Arts of the Islamic World & India including Fine Rugs and Carpets

View full screen - View 1 of Lot 223. A rare Ottoman miquelet-lock rifle with ivory and mother of pearl mounts, Turkey, mid-18th century.

A rare Ottoman miquelet-lock rifle with ivory and mother of pearl mounts, Turkey, mid-18th century

Auction Closed

October 27, 03:41 PM GMT

Estimate

40,000 - 60,000 GBP

Lot Details

Description

the pattern-welded barrel chiselled with gold overlaid design at each end, decorated throughout with natural and green-stained ivory and marine-ivory, featuring a multitude of inlaid mosaic roundels designed with hexagrams and stars, incised silver plaques, notably around barrel, the stock with bands of mother-of-pearl, brass studs and raised plaques set with coloured stones, the toothed flintlock with gilt-overlaid motifs, the barrel clasped to the understock by capuchines of gilt-brass engraved with a foliate design


156cm. 

This lot contains ivory. Sotheby's recommends that buyers check with their own government regarding any importation requirements prior to placing a bid. For example, US regulations restrict the import of elephant ivory and prohibit the import of African elephant ivory. Please note that Sotheby's will not assist buyers with CITES licence applications where a buyer elects to either collect or arrange their own shipping, nor will Sotheby's assist with the international movement of ivory by air, either as freight or through hand carry. Sotheby's shipping will only assist in shipping the lot to either domestic UK or EU destinations, where delivery is made by road transport. Please note that CITES licences are required for the export of any restricted species from the UK, including to EU countries. A buyer's inability to export or import these lots cannot justify a delay in payment or sale cancellation.
It is thought that this rare type of gun bearing white and green-stained ivory decoration was made for the bodyguard of the Ottoman sultan. Traditionally ascribed to the late seventeenth/early eighteenth century (Paris 1988, nos.42 and 43), a dated example in the Nasser D. Khalili Collection, London (d.1191 AH/1777-8 AD) suggests that the whole group should be reassigned to a later period (Alexander 1992, pp.128-9, no.73). Michael Rogers, however, convincingly points to documentation that such pieces were certainly manufactured in seventeenth century Istanbul: "In his account of Bitlis in 1655-6, Evliya Celebi gives a list of muskets by the most reputed makers allegedly in the collection of Abdal Khan, the ruler of that principality. Among the Istanbul masters, he lists Memi, Kuçuk Omer, Uzun Mehmed and Kara Mehmed Ketbeli as specialists in jewelling and encrustation" (Rogers 1995, p.154).

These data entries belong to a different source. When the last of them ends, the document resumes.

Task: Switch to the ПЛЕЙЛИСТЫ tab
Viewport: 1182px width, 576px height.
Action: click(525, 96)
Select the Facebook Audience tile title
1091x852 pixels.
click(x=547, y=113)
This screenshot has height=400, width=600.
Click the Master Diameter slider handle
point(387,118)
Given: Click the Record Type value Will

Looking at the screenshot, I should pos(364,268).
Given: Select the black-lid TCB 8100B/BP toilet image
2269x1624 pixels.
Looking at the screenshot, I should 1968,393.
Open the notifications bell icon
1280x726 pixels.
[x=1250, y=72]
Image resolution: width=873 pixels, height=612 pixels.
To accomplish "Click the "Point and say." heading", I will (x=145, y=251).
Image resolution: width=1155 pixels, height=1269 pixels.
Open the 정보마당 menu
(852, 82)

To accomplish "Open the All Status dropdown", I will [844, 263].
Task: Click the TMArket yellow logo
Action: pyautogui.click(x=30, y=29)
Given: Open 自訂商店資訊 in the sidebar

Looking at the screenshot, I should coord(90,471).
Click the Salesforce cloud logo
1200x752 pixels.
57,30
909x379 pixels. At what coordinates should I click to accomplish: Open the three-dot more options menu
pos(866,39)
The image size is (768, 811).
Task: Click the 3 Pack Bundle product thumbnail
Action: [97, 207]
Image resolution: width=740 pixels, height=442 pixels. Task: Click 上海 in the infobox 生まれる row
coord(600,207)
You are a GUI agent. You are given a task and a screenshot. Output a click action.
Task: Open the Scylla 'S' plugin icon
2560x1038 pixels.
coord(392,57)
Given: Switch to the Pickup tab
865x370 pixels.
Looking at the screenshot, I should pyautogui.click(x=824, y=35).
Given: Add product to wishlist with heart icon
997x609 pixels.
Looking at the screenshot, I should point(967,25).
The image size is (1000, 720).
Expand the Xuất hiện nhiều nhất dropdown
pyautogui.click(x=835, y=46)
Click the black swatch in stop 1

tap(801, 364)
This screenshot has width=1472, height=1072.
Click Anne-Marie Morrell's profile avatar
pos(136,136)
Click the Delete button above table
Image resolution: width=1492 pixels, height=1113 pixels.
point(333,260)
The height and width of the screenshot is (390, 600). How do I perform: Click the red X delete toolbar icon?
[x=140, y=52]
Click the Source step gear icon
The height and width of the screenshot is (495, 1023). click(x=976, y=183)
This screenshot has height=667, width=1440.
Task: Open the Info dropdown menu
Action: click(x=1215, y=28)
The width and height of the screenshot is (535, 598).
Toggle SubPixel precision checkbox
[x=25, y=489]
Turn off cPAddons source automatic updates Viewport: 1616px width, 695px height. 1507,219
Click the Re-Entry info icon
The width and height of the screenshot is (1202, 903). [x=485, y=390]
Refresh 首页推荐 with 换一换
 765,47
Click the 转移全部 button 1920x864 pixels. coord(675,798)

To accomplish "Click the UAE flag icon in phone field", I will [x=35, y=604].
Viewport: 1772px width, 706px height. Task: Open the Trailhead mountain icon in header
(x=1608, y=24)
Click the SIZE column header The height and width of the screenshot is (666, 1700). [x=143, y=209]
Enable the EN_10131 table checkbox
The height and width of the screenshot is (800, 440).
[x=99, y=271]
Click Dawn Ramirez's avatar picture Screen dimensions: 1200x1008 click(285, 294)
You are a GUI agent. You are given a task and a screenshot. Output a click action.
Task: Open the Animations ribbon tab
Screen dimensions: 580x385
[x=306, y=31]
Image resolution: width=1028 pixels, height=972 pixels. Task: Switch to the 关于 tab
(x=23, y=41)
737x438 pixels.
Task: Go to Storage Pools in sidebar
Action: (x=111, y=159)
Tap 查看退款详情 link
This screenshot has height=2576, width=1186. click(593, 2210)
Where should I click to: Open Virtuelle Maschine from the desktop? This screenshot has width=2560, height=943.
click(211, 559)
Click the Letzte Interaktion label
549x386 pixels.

Comparable examples of ivory-inlaid Ottoman guns are in the Metropolitan Museum of Art, New York (inv. no.32.75.270), the Military Museum in Istanbul (Washington 2000, p.160, no.E25), the Victoria & Albert Museum, London (inv. no.M.49-1946), the Wallace Collection, London (Laking 1914, no.2091) and in a private collection (see von Folsach, Meyer and Wandel 2021, p.269, no.150). A similar example was sold in these rooms, 7 October 2015, lot 405.